Physical characteristics

 

Distinctly larger than buzzards Buteo. Medium-sized, broad-faced, usually dark-hooded, grey-brown snake-eagle, with head and thick neck protruding in all attitudes. Underparts strikingly white, variably speckled and barred darker, markings usually forming band across chest. Black tips to primary coverts and primaries and 2-3 tail bands fairly prominent even in palest birds.

 

Habitat

 

Prefers open cultivated plains, stony deciduous scrubs and foothills and semi-desert areas throughout the country.

 

Other details

 

This species is breeding in a large part of southern and Eastern Europe, northern Africa, the Middle East and Central Asia. It is wintering mainly in Sub-Saharan Africa. The population of the European Union amounts to 3000-4500 breeding pairs, and seems to be fairly stable. It has undergone a strong decrease and contraction during last century, and the species has disappeared from Germany and Denmark. The main reasons for this decline are intensification of agriculture and disappearance of extensive livestock economy.

 

Feeding

 

Short-toed Eagle feeds on snakes (poisonous and non-poisonous), Lizards (Varanus spp.), some species of frogs, mammals (rabbits, hares, and rats), sick and disabled birds and large insects.

 

Conservation

 

This species has an extremely large range, and hence does not approach the thresholds for Vulnerable under the range size criterion (Extent of Occurrence 30% decline over ten years or three generations). The population size is very large, and hence does not approach the thresholds for Vulnerable under the population size criterion (10% in ten years or three generations, or with a specified population structure). For these reasons the species is evaluated as Least Concern. [conservation status from birdlife.org]

 

Breeding

 

The time of arrival of Short-toed Eagles in the breeding area (mid-March to mid-April) with the activity of snakes and lizards after winter hibernation (mid-March). The brooding period (mainly June and July) preferably coincides with warm and dry weather and the peak of prey abundance, which increases the probability of eaglet survival and successful fledging. The Short-toed Eagle has a clutch size of only a single egg.
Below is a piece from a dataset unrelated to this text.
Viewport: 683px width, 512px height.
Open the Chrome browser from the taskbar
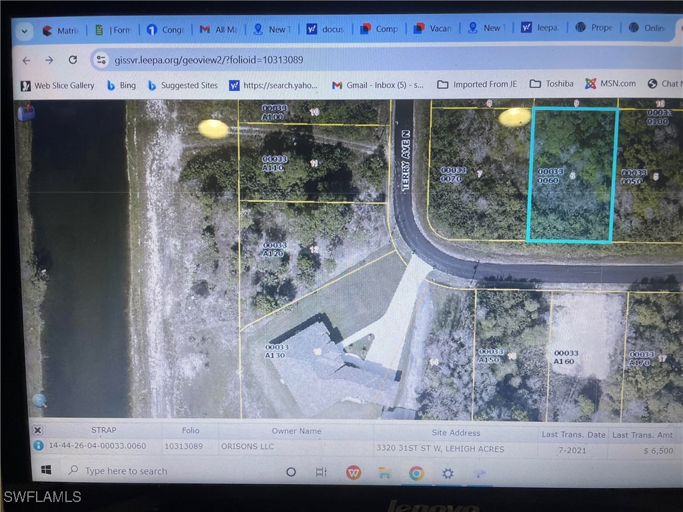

In top of low tree, mostly 3-7 meter above ground but can be as low 2 meter and as high as 25 meter Occasionally in nest of another bird species. Always well hidden from ground. Nests are often reused, though not necessarily in successive years. The nest is relatively small for the size of this bird, 50-100 cm diameter, 20-30 cm high, with deep cup. Built of small sticks, 5-10 cm long- lined with greenery.

The incubation period is 45-47 days. Both sexes are known to incubate, but female does most of the work. The fledging period 70-75 days, young may leave nest for surrounding branches at about 60 days. The age of first breeding is probably at least 3-4 years.

 

Migration

 

Migratory in Palearctic- sedentary in India, Pakistan and Lesser Sundas. Most migrants winter in tropical North Africa, from Senegambia to Ethiopia. Eastern birds winter in Indian Subcontinent, occasionally in South east Asia. Exceptional in winter in south Europe, north Africa and Middle East- more common in Arabian Peninsula. Most birds leave Europe from mid-September to mid-October, returning during March and the first half of April. Birds gather at crossing points: main route between Africa and Europe passes over Straits of Gibraltar- between Africa and Asia over Gulf of Suez.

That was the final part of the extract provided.